Teddy had to vanish, too. Algie had him sent to the West Indies.

” He lifted his shoulders in a small shrug, then met her gaze with solemnity.

“I regret how that had to be played out. I am sorry for the pain it must have caused. I wish there had been a way to spare you that pain.”

“Pain,” Isla echoed. She stared at him as though seeing him for the first time. “You mean to say it was all a performance? A charade? Something out of a play?” Her hand rose, pointing towards the house. “Planned by you and my brother?”

“It is a long story,” he said softly.

“And Lucian Night?”

“A fabrication. A name I adopted. A role I played. I am an agent of the Home Office, Isla. It was my duty to infiltrate the underworld, and to do so, I had to become Lucian Night. All the crime, the human trafficking, it was all growing beyond our control. Severe and radical measures had to be taken. The entire operation was sanctioned and orchestrated by the Crown.”

Her head spun once more.

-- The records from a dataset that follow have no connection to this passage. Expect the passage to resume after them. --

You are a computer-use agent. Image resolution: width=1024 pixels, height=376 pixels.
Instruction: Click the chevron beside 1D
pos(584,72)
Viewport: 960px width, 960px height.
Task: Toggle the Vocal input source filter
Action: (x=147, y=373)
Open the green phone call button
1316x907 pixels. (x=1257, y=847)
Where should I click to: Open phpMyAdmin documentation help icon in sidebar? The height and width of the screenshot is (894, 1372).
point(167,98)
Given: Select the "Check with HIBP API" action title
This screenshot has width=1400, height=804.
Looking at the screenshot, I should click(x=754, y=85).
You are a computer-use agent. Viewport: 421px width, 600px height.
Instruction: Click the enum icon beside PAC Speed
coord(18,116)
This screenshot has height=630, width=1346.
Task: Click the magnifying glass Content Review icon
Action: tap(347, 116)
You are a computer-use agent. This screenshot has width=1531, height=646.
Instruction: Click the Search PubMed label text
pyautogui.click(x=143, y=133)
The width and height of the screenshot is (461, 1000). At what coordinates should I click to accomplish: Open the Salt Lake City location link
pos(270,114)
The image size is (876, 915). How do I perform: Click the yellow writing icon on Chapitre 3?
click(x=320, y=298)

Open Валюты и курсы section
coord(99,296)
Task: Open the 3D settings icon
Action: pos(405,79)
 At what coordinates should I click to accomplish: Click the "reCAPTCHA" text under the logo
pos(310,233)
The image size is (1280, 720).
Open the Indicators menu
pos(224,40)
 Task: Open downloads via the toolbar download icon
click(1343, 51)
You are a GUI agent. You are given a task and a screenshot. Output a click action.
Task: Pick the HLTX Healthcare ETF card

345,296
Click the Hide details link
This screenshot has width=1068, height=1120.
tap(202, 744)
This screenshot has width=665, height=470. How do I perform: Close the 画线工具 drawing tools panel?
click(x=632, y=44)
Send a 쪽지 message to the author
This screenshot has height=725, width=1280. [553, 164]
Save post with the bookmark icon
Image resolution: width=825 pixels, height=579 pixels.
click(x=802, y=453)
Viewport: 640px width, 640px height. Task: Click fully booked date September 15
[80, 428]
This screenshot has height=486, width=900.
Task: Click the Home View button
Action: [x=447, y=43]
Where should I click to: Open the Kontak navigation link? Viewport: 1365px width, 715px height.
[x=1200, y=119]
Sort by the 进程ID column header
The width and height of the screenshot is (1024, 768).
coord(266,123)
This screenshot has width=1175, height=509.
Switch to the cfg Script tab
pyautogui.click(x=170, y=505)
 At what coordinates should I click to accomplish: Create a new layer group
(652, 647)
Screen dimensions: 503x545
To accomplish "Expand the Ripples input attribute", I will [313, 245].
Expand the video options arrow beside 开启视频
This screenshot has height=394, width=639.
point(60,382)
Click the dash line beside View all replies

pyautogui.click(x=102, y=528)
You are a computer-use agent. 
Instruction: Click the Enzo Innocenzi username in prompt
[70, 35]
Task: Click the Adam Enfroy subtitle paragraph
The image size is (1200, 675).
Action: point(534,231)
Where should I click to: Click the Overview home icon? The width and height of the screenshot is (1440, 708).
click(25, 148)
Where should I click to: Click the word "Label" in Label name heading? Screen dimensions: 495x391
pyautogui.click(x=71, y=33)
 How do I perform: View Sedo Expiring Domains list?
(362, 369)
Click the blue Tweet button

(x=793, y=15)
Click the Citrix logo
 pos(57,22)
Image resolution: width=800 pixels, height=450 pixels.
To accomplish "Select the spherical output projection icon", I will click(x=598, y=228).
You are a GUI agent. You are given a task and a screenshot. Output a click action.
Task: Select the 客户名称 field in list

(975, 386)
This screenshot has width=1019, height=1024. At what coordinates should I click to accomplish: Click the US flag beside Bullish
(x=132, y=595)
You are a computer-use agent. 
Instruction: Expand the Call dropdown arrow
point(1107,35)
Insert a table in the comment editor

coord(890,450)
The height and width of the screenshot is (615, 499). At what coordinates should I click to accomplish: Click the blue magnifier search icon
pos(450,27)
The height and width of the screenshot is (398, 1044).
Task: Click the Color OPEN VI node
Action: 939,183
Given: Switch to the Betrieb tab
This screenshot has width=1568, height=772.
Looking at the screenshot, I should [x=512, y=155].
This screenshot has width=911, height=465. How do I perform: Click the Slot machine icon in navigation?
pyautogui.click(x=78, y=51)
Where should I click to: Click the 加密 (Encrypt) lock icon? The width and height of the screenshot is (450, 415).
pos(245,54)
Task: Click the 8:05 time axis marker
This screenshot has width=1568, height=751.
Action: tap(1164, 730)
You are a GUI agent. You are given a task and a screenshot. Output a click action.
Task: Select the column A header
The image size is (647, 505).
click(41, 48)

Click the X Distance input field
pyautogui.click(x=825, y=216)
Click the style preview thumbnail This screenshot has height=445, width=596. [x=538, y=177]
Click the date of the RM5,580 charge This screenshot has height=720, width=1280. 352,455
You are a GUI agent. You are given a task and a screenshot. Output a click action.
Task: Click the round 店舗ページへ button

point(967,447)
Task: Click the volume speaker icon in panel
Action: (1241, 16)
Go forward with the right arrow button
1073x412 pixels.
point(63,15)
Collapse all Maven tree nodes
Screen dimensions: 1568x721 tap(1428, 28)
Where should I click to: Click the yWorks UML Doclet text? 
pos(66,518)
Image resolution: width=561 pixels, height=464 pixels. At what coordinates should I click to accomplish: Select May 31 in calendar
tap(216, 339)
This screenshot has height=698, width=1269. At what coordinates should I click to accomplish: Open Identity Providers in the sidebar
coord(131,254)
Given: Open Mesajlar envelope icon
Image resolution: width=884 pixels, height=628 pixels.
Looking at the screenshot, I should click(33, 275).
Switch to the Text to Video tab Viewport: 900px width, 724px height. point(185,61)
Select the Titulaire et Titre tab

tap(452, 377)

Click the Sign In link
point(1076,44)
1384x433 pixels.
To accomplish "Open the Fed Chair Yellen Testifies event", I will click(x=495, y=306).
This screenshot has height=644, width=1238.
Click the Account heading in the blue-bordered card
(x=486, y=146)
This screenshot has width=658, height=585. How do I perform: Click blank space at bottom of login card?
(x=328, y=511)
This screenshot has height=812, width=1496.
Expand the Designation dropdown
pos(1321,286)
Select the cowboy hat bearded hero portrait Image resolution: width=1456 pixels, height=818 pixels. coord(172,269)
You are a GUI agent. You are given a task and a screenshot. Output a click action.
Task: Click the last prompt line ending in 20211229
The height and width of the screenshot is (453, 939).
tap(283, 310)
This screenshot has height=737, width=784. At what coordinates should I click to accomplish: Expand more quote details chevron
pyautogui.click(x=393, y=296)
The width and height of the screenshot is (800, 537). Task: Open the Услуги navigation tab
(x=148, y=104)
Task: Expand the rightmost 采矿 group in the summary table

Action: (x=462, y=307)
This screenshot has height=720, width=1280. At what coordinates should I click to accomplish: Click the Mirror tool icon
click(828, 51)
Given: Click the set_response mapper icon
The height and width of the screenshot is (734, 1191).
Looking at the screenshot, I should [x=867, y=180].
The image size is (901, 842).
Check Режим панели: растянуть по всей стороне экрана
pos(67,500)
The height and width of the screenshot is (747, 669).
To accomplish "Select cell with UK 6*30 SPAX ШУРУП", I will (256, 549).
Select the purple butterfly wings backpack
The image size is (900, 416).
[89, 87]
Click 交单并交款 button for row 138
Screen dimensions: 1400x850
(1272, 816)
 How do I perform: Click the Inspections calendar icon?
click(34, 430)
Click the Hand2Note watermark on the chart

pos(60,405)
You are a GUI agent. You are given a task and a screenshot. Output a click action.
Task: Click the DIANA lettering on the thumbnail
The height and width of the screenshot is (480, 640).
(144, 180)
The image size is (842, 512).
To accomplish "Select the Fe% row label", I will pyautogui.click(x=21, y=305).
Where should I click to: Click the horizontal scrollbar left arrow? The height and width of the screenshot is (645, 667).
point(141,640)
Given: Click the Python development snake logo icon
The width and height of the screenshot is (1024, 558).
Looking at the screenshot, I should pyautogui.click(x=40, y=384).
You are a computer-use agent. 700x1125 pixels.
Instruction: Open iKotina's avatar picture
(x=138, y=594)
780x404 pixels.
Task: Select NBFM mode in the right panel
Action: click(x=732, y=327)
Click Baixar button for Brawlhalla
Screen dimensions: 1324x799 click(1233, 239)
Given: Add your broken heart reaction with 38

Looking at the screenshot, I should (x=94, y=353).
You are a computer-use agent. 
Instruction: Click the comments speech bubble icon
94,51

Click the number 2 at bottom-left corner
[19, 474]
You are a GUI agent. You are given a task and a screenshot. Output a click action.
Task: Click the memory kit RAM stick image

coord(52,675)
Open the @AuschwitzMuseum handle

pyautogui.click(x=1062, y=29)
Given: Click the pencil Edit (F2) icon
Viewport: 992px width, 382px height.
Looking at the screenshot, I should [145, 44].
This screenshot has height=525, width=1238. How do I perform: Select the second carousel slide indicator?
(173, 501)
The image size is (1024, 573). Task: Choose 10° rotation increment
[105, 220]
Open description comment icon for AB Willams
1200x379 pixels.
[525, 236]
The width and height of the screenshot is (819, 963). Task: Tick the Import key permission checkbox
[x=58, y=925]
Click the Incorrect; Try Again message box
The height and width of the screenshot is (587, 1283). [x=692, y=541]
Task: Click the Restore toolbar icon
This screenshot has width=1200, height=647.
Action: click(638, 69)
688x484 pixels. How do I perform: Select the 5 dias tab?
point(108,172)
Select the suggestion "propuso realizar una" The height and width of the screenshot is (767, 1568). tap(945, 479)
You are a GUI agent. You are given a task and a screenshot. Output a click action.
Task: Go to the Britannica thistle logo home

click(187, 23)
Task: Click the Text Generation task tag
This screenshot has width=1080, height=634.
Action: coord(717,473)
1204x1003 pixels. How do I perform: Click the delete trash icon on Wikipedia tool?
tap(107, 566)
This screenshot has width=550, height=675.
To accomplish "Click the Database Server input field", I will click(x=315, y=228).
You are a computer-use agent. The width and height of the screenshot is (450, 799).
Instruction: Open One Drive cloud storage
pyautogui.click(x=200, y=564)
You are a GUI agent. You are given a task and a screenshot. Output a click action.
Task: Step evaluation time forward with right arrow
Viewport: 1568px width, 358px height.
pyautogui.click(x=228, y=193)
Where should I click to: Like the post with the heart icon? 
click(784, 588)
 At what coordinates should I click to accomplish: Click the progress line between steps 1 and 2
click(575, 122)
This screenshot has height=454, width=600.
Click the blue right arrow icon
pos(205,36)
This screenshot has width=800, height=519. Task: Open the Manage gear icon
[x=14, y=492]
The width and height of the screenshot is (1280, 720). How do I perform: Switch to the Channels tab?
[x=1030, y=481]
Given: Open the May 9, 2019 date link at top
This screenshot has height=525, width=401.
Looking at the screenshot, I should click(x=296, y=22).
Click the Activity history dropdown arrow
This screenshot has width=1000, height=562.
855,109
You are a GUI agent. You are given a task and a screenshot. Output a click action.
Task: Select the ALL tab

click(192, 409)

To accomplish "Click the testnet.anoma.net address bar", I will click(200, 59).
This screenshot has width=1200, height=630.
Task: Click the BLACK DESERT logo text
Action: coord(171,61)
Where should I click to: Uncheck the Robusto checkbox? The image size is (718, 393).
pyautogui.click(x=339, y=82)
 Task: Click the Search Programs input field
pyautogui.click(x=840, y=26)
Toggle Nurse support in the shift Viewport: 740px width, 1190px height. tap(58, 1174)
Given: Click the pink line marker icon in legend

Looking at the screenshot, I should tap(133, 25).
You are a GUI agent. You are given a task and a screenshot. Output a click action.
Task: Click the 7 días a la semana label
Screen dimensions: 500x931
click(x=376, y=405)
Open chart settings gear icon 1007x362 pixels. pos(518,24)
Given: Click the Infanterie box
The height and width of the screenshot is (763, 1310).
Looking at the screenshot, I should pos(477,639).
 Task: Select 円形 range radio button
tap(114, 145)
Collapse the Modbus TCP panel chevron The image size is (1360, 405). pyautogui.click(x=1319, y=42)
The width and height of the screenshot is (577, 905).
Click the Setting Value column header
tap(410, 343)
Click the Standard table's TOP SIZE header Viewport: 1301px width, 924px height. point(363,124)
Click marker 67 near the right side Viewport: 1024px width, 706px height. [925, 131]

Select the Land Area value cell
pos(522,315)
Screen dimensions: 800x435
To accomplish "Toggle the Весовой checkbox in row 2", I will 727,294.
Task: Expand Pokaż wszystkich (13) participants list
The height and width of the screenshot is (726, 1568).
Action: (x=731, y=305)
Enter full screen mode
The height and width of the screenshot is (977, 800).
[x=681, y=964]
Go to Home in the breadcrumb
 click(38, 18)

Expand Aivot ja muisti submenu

She closed her eyes and pressed a trembling hand to her temple .

“Stop,” she whispered. She shook her head. “Are you telling me that Algie planned this? That he made you do it?”

“Correct. He has trained me for this for years. Decades, even. By becoming a crime lord, I became the Home Office’s most effective weapon.

I was not only at the very heart of the underworld, but its purported leader.

I had access to everyone and everything and organised it all under the guise of leadership.

Then I passed all the information on, naturally, straight to Algie. ”

Isla’s mouth dropped.

“You may have wondered why Algie never moved against Lucian Night. That was because Lucian was never truly his enemy, but his accomplice. And it succeeded admirably. Thanks to your brother, we rounded them up and cleansed the rookery. Your brother is the mastermind behind all this. He truly has a brilliant mind.”

Isla stared at him in disbelief. “Algie came up with all this. It had been planned for years, if not decades,” she repeated.

“Yes.”

“And then, when you didn’t need Lucian Night anymore, he had to be disposed of in that dramatic manner, in front of as many witnesses as possible.”

“We had not counted on you being there,” he said apologetically. “We never intended to deceive you. You were never to know. But once you saw Lucian Night die, he had to remain dead. This meant that Lord Linwood had to go as well.” He pulled a hand through his hair.

Isla gathered all the strength that remained in her to ask the ultimate question that burned most urgently in her soul. “And Lord Thaddaeus Linwood? Was he a fabrication as well?”

He cleared his throat. “That is indeed my name. It is the name my father gave me at my birth. He and my mother ran away together, but Vanya did not care to adapt to a conventional, settled way of life. She tried, but she was deeply unhappy, especially after she realised the marriage was a mistake. One day, she took me, and we returned to her family. There, she gave me another name.”

The trembling took over her again, but she pulled herself together, upright.

“Jem Fawe.” Her voice sounded indifferent, almost cold.

Their eyes met.

He gave an almost imperceptible nod. “Yes.”